Ahora más que nunca podemos presumir de ser la civilización con más medios disponibles para comunicarnos y al mismo tiempo la más incomunicada.
Miramos con perplejidad un vacío inmenso de absoluta desconexión con nosotros mismos y con la otredad de nuestros cada vez más alejados congéneres.
Vivimos en una burbuja de desconexión perpetua de lo que somos, de lo que alguna vez quisimos ser y de quién creen que somos todos los que nos rodean.
Nadamos en la angustia de no conocernos o conocernos muy poco y muy superficialmente.
Algunos ni siquiera reconocen a ese animal asustado que cada mañana invita a al derrotismo cuando se miran en el espejo.
Son las consecuencias de formar a la gente desde el victimismo.
El barro en el que nos cocemos nos convierte en vasijas que anhelan quebrarse en mil pedazos para alcanzar su momento de gloria desde la derrota y el llanto.
Un buen día la sociedad dejó de construirnos para pelear la vida cada día, cada hora, cada minuto y cada segundo, y en lugar de eso empezó a fabricar víctimas, hordas de víctimas que se rinden antes de haber empezado a luchar.

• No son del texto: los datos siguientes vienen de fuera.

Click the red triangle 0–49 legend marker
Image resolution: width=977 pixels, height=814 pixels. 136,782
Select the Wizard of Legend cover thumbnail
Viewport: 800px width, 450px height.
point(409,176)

Esa es la mejor manera de cualquier sistema para conseguir dóciles esclavos que escribirán muchas y muy bellas poesías doloridas sobre el deseo de volar, pero nunca pelearán por su legítimo derecho a desplegar sus alas libremente.
Hoy solo se fabrican pájaros llorones en jaulas de oro, mientras la falsa empatía y la complicidad forzada de postal diseñan la mueca de nuestro mundo derrotado.
La buena noticia es que cuando se pierde una guerra siempre queda la opción de iniciar la resistencia y pasar a modo guerrilla.
Así que no, la farsa no ha vencido, y de nosotros depende seguir defendiendo aquello en lo que realmente creemos.
Extiende las puñeteras alas ya y deja el llanto aparcado un rato, aunque solo sea para ver qué se siente respirando algo mucho mejor que el miedo.